Nearly three dozen U.S. lawmakers are urging U.N. Secretary-General Ban Ki-moon to prevent a fresh outbreak of violence at a camp for former Iranian resistance fighters in Iraq.
In a letter made public Wednesday, they wrote that residents of Camp Ashraf have been subjected to “deadly incursions and repeated incidents of harassment” by Iraqi forces.
Late Monday night, Iraqi troops and police entered the camp with sirens blaring in what residents said was an attempt to intimidate them.
On April 8, the Iraqi army attacked the camp, killing 36 residents, including eight women. More than 300 others were wounded. The lawmakers warned of “another tragedy on a larger scale” without prompt U.N. action.
Iraqi Prime Minister Nouri al-Maliki has set a Dec. 31 deadline to close Camp Ashraf. The U.N. High Commissioner for Refugees has said that the Iraqi deadline does not leave enough time to process the refugee status requests of Camp Ashraf’s 3,400 residents, who fear they will be arrested and executed if they are deported to Iran.
The Obama administration has expressed its concern to the Iraqi government about the recent developments at Camp Ashraf.
“We are … in a continuing dialogue with the government of Iraq, at the very highest levels, to impress upon them the importance of treating the residents of Ashraf humanely,” State Department spokesman Noel Clay said Wednesday.
Rep.

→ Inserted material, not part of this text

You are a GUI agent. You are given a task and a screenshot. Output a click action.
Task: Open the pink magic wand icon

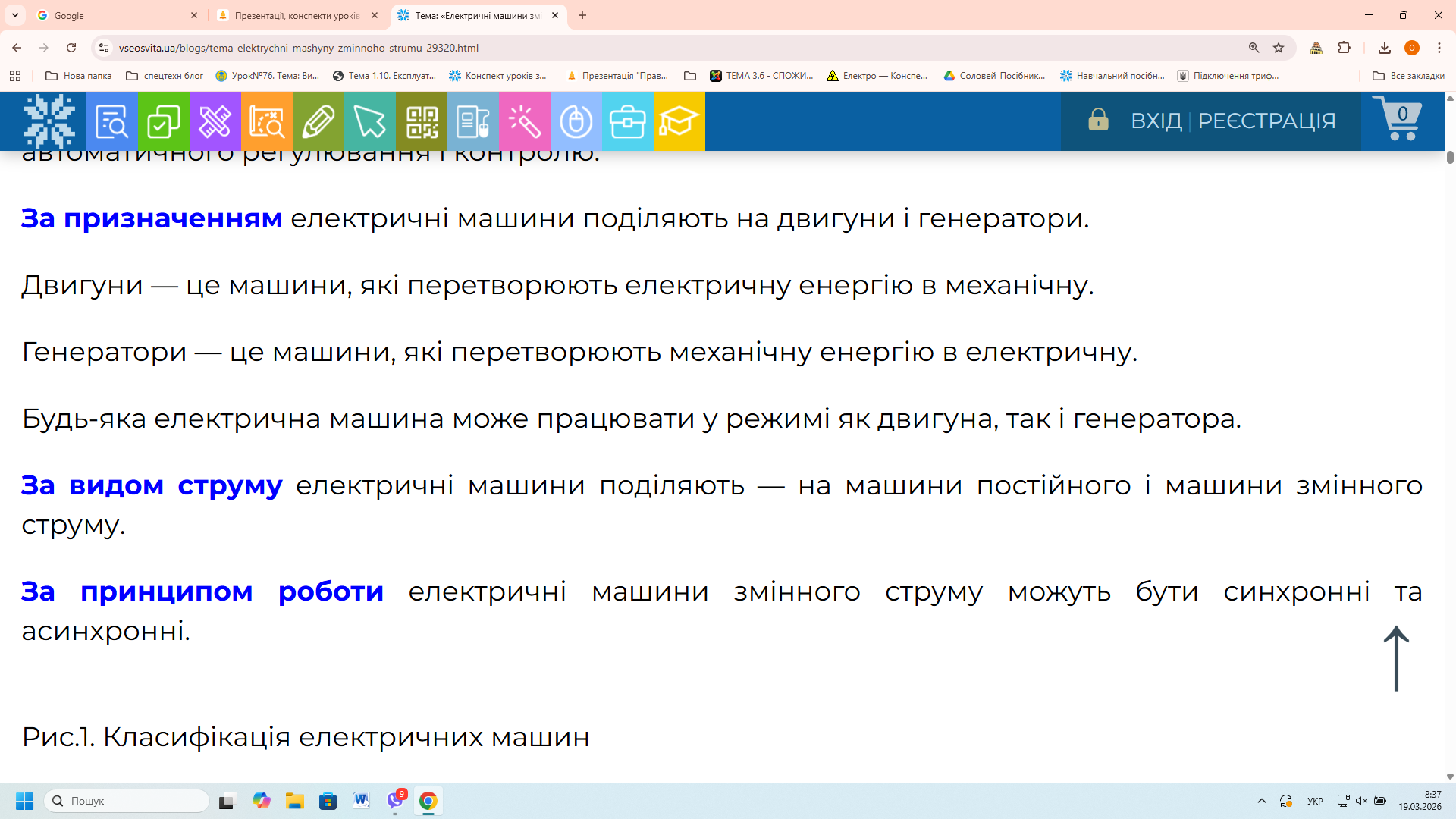point(524,121)
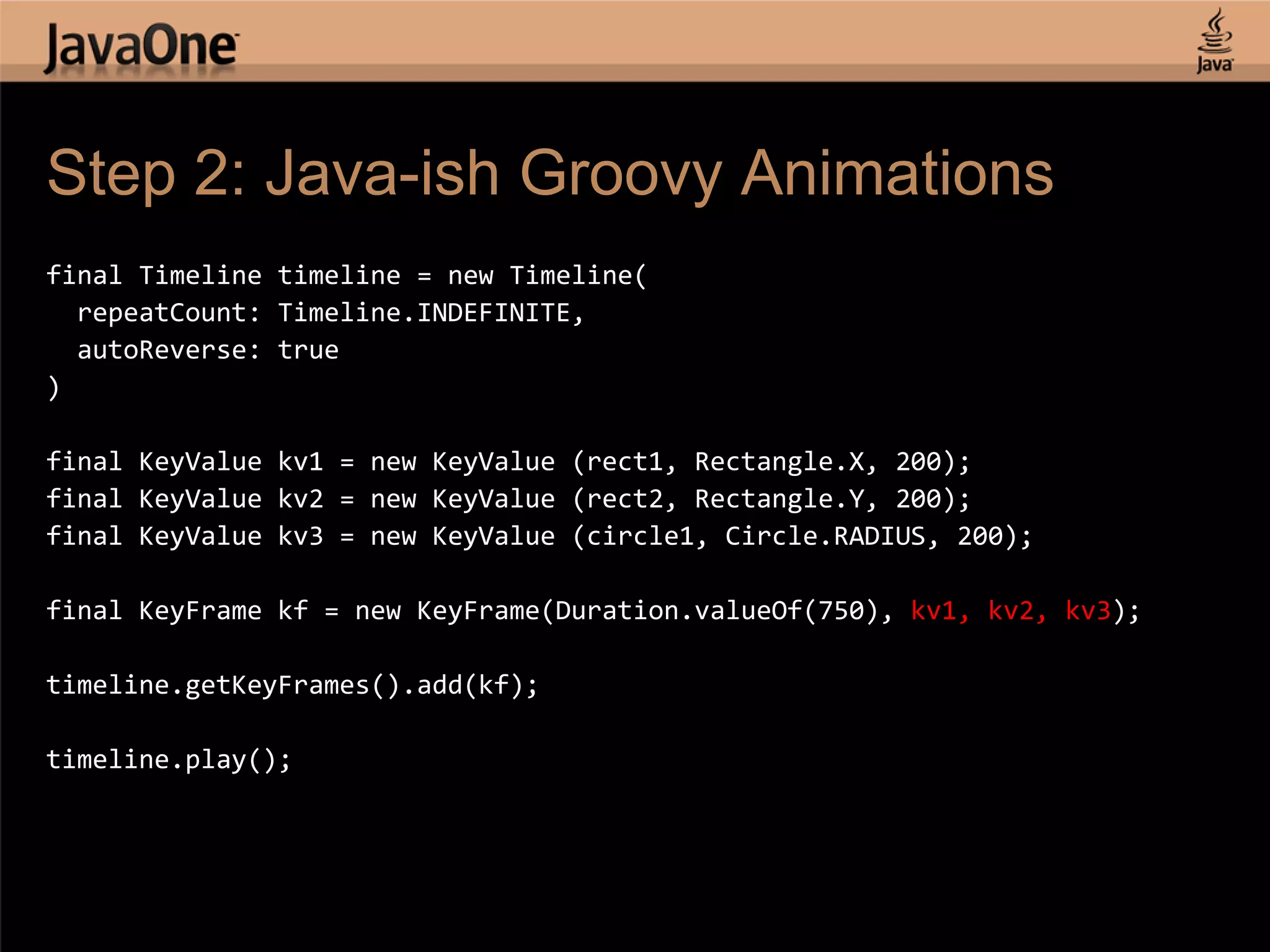Click 'new Timeline(' text

click(547, 275)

Ileana Ros-Lehtinen, chairman of the House Foreign Affairs Committee, said she is worried about the Iraqi military’s actions inside Camp Ashraf.
“The residents are being subjected to psychological torture,” the Florida Republican said.
Mrs. Ros-Lehtinen said a strong message must be conveyed by President Obama, Secretary of State Hillary Rodham Clinton and U.S. generals in Iraq to the Maliki government that it must uphold commitments to protect the camp’s residents.
“Iraq feels like it can do whatever it wants whenever it wants to the Camp Ashraf residents, and no one will protest,” Mrs. Ros-Lehtinen said.
Rep. Judy Chu, California Democrat, told a gathering on Capitol Hill that the Iraqi government must extend its deadline to shut the compound.
“We are in a critical time period,” she said.
Meanwhile, the House Foreign Affairs Committee on Wednesday adopted a resolution to tighten sanctions on Iran. The resolution includes an amendment committing the United States to ensuring the protection of Camp Ashraf residents.
The residents of Camp Ashraf are members of the People’s Mojahedin Organization of Iran (MEK), an Iranian opposition group that the State Department designated as a foreign terrorist organization in 1997. The residents and their supporters say the Iraqi government has used this designation to justify its actions against the camp.
U.S. forces disarmed the MEK in 2003 and turned over control of Camp Ashraf to the Iraqi government in 2009.
In their letter to Mr. Ban, the lawmakers said the United Nations must set up a “full-time monitoring team” inside the camp.
“This will create the safe, accountable and orderly environment where all claims can be fully processed and all refugees can be resettled in third countries where they are safe,” they wrote.
The continued presence of the MEK on the State Department’s terrorism list is the main reason for the harassment of Camp Ashraf residents, according to some scholars.
“If the MEK were not on the terrorism list, Maliki would not be able to justify treating the residents of Camp Ashraf as terrorists,” said Raymond Tanter of the Washington Institute for Near East Policy.
Britain and the European Union took Iranian resistance off their lists of terrorist organizations in 2008 and 2009, respectively.
Kenneth Katzman, a specialist in Middle Eastern affairs at the Congressional Research Service, said it is hard to make the case that the MEK is a terrorist organization. But he questioned the group’s commitment to democracy.